# Start of ENTRIES PROVIDED
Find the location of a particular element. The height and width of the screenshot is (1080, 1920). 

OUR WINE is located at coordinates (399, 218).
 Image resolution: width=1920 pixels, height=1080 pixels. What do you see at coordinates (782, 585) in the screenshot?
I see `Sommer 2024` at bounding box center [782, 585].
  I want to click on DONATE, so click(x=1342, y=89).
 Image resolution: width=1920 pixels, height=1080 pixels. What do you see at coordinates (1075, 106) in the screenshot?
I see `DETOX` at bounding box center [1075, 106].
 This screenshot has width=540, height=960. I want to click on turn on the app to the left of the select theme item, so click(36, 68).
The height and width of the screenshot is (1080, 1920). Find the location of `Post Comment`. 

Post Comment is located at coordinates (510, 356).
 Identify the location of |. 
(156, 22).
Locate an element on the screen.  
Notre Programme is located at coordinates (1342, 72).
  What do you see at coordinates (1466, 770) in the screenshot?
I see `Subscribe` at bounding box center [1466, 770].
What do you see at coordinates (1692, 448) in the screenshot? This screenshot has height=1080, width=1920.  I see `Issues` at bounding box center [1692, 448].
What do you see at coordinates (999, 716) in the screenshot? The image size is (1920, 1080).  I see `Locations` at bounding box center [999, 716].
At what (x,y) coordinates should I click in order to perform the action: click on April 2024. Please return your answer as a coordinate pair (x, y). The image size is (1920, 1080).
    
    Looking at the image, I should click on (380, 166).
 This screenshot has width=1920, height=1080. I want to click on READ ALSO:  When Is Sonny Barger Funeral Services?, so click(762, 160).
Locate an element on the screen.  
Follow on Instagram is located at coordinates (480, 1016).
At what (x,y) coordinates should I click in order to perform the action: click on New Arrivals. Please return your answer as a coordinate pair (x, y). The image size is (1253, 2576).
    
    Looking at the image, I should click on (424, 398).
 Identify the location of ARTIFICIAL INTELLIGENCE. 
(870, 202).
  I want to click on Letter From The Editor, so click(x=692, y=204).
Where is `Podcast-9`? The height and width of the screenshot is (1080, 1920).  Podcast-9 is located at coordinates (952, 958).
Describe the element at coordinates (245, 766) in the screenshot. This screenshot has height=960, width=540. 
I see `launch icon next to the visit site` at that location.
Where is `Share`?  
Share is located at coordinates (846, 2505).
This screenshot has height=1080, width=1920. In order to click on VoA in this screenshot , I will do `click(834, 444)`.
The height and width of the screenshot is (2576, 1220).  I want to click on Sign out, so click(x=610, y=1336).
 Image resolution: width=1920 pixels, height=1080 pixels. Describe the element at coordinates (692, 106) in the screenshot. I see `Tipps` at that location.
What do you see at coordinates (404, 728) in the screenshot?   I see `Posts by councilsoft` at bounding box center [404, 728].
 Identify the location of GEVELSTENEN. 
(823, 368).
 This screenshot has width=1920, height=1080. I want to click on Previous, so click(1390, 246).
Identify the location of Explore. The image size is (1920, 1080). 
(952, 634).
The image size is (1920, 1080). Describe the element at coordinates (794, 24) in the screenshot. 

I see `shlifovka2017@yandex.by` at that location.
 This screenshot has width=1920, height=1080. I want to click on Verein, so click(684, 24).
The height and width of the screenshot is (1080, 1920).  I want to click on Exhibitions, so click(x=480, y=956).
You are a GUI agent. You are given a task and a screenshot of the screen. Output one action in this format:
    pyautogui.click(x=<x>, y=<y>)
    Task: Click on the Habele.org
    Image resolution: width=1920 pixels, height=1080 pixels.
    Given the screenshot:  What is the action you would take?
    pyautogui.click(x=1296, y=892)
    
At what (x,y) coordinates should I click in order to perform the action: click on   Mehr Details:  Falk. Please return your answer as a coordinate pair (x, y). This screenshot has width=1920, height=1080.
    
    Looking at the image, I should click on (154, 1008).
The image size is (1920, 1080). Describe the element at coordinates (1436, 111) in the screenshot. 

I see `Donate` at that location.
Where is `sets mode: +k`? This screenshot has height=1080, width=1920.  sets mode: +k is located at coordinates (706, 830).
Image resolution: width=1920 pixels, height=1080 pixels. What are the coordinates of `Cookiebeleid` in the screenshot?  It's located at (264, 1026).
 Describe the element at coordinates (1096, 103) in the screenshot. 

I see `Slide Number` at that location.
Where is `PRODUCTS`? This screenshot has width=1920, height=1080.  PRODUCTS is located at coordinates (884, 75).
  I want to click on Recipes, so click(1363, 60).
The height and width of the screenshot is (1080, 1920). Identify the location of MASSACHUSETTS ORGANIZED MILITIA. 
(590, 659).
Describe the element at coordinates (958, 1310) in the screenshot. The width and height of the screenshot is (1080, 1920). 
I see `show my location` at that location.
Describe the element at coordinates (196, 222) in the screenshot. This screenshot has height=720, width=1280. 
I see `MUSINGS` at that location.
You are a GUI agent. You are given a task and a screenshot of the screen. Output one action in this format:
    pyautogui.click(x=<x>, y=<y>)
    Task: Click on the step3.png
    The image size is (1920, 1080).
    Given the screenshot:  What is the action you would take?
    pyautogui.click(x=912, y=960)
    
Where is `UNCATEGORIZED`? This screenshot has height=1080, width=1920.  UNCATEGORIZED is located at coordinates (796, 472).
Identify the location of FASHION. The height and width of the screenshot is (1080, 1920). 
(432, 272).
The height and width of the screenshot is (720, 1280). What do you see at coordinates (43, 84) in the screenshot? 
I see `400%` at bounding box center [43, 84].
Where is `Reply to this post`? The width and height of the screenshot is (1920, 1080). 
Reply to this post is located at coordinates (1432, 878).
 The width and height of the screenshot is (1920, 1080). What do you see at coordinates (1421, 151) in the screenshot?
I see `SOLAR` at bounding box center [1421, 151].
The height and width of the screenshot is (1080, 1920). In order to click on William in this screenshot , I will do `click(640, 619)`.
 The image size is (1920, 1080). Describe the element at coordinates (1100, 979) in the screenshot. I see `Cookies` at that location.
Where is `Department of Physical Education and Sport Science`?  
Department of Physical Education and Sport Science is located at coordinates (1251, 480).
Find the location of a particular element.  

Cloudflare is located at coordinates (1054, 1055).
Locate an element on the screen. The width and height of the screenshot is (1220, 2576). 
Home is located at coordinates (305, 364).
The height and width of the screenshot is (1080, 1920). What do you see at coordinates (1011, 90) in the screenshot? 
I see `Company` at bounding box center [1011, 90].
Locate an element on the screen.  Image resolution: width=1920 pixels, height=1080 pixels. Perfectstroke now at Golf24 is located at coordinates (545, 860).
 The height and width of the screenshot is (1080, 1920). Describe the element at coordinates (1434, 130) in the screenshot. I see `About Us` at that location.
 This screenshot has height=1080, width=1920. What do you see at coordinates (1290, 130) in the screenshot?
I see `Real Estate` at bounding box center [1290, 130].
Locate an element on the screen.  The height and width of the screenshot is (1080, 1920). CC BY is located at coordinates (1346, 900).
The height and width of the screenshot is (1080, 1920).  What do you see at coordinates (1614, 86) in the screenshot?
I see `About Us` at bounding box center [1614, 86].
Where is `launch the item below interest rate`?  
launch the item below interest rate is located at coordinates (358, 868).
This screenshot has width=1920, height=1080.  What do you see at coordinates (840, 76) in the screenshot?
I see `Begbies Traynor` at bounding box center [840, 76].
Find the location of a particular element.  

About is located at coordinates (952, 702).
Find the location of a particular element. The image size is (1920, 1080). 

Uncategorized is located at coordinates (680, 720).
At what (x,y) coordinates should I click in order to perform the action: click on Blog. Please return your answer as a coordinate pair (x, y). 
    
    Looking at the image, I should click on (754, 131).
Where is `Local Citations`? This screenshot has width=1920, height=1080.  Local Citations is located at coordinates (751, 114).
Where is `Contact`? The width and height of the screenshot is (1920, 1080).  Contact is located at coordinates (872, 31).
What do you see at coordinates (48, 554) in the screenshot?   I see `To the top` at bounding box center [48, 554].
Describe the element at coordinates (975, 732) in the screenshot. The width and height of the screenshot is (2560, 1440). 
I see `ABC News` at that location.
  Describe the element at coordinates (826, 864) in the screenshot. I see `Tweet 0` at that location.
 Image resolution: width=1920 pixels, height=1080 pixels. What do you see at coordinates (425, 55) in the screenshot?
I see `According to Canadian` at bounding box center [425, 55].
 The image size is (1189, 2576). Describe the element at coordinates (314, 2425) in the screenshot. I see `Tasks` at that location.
# End of ENTRIES PROVIDED
■ WHAT THIS TASK INVOLVES
Convert the entries from the very first line through the line containing "585) in the screenshot?", inclusive, into a numbered list, leaving out any blank lines.

■ SOLUTION TO THE PROBLEM
1. Find the location of a particular element. The height and width of the screenshot is (1080, 1920). 
2. OUR WINE is located at coordinates (399, 218).
3.  Image resolution: width=1920 pixels, height=1080 pixels. What do you see at coordinates (782, 585) in the screenshot?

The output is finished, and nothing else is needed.